⟨

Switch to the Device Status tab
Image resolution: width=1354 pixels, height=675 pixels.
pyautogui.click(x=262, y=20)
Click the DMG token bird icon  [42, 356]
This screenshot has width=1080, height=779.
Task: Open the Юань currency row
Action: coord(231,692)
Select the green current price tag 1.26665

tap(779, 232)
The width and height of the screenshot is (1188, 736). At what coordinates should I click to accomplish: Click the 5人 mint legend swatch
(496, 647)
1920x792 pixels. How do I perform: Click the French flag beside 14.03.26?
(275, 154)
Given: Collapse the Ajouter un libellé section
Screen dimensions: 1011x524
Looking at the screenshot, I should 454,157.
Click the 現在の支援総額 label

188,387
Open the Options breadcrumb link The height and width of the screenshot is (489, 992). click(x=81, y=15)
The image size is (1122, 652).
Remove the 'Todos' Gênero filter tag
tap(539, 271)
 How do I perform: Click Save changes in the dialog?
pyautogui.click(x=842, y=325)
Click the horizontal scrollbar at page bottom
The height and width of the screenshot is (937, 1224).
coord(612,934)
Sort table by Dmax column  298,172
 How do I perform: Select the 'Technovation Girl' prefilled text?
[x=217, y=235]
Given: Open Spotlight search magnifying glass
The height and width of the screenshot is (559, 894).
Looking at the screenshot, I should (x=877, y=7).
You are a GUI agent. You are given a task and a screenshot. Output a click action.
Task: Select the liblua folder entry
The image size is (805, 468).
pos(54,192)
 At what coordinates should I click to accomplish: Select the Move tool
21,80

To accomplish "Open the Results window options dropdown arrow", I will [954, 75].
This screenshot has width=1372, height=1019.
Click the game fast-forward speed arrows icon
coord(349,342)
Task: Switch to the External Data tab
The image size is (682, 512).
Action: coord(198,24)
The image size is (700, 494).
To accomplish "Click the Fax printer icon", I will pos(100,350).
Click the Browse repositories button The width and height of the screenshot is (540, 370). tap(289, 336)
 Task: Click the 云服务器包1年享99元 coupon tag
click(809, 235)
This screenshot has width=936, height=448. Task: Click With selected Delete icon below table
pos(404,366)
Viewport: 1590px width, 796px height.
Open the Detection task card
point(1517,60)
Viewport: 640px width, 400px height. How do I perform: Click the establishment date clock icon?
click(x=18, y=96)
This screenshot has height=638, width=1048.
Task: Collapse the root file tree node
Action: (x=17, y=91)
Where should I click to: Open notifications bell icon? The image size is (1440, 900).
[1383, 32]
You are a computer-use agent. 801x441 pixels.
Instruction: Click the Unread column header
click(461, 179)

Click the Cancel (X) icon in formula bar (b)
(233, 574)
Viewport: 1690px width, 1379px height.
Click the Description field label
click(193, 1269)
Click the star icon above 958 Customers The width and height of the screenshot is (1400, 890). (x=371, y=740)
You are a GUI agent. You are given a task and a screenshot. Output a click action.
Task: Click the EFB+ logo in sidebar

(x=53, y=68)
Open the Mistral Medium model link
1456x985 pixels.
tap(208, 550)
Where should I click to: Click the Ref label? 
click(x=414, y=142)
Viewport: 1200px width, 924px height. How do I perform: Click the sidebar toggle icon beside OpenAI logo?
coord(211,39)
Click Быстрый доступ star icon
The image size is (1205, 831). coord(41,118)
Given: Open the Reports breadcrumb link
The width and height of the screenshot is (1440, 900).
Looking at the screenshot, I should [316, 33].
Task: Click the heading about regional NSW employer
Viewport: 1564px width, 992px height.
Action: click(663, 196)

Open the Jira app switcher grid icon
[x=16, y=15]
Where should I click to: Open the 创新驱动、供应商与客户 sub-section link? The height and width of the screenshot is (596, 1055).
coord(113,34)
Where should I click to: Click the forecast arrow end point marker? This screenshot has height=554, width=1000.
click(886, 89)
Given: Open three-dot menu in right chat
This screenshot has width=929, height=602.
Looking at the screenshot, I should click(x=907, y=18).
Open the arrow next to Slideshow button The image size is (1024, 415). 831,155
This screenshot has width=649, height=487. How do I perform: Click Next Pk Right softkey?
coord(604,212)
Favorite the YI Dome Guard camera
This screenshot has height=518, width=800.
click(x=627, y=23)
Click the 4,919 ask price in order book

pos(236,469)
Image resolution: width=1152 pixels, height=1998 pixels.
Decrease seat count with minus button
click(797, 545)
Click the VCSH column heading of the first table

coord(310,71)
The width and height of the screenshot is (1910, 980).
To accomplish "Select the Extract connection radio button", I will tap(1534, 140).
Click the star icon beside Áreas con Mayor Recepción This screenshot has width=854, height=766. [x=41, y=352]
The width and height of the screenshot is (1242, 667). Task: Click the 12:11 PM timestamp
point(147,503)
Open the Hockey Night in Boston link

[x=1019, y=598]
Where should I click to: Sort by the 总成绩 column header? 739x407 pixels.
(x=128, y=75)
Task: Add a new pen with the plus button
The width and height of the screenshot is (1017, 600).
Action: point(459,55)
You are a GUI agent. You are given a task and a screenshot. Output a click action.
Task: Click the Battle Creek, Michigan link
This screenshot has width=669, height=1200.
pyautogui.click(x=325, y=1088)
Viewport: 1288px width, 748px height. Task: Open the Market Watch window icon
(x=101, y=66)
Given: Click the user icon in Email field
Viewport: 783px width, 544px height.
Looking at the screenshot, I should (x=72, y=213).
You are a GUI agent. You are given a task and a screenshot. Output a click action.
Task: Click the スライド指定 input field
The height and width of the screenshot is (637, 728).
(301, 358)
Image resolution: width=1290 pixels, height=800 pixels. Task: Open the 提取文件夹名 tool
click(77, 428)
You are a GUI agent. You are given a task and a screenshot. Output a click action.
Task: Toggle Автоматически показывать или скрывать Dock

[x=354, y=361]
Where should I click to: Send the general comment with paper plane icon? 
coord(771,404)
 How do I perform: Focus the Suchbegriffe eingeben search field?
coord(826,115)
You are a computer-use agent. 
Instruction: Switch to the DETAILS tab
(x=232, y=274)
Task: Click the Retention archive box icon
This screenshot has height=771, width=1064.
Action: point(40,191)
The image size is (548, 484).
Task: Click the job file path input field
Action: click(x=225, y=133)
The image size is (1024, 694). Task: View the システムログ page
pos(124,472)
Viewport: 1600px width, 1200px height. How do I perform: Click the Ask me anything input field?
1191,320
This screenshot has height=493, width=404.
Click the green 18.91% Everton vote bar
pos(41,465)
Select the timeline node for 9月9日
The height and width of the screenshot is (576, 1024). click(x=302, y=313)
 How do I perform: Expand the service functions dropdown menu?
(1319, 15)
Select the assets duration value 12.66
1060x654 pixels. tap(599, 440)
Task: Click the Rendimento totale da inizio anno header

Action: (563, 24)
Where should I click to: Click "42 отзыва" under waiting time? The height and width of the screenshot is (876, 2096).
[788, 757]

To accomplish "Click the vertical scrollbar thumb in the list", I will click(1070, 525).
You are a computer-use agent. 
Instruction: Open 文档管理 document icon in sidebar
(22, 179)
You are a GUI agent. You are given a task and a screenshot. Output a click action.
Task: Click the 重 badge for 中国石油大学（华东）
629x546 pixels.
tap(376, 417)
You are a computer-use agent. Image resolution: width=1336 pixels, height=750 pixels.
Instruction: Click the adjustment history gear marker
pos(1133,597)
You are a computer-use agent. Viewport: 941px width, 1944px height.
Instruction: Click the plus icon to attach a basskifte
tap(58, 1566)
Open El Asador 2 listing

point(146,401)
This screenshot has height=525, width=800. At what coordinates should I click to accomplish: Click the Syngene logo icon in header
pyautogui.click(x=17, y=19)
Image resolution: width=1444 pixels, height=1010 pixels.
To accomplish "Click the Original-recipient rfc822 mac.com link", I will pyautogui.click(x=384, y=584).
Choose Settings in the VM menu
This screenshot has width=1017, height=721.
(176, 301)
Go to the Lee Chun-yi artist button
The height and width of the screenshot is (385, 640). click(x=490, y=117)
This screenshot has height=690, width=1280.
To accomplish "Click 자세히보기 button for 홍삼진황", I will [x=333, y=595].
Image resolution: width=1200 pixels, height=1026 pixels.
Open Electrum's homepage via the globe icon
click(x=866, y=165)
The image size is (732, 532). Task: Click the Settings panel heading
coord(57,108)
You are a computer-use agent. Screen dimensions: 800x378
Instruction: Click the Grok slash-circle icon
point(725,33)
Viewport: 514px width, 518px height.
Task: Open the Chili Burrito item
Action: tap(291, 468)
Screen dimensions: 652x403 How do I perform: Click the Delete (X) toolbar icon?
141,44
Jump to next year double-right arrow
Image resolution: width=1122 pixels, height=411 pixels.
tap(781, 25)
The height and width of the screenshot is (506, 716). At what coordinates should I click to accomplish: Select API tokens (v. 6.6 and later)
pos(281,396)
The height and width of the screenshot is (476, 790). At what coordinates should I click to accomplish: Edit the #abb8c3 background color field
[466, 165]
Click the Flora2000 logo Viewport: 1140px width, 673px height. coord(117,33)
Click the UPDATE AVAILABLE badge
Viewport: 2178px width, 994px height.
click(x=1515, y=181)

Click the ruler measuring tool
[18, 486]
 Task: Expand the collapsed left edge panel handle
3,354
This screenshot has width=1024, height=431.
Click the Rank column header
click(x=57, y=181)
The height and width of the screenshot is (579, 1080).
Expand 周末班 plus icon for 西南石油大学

⟩

* [Work instruction]
With the first line of the records as the start and the line holding "This screenshot has width=1372, height=1019." as the end, please copy exactly those lines and no others.

* [Response box]
Switch to the Device Status tab
Image resolution: width=1354 pixels, height=675 pixels.
pyautogui.click(x=262, y=20)
Click the DMG token bird icon  [42, 356]
This screenshot has width=1080, height=779.
Task: Open the Юань currency row
Action: coord(231,692)
Select the green current price tag 1.26665

tap(779, 232)
The width and height of the screenshot is (1188, 736). At what coordinates should I click to accomplish: Click the 5人 mint legend swatch
(496, 647)
1920x792 pixels. How do I perform: Click the French flag beside 14.03.26?
(275, 154)
Given: Collapse the Ajouter un libellé section
Screen dimensions: 1011x524
Looking at the screenshot, I should 454,157.
Click the 現在の支援総額 label

188,387
Open the Options breadcrumb link The height and width of the screenshot is (489, 992). click(x=81, y=15)
The image size is (1122, 652).
Remove the 'Todos' Gênero filter tag
tap(539, 271)
 How do I perform: Click Save changes in the dialog?
pyautogui.click(x=842, y=325)
Click the horizontal scrollbar at page bottom
The height and width of the screenshot is (937, 1224).
coord(612,934)
Sort table by Dmax column  298,172
 How do I perform: Select the 'Technovation Girl' prefilled text?
[x=217, y=235]
Given: Open Spotlight search magnifying glass
The height and width of the screenshot is (559, 894).
Looking at the screenshot, I should (x=877, y=7).
You are a GUI agent. You are given a task and a screenshot. Output a click action.
Task: Select the liblua folder entry
The image size is (805, 468).
pos(54,192)
 At what coordinates should I click to accomplish: Select the Move tool
21,80

To accomplish "Open the Results window options dropdown arrow", I will [954, 75].
This screenshot has width=1372, height=1019.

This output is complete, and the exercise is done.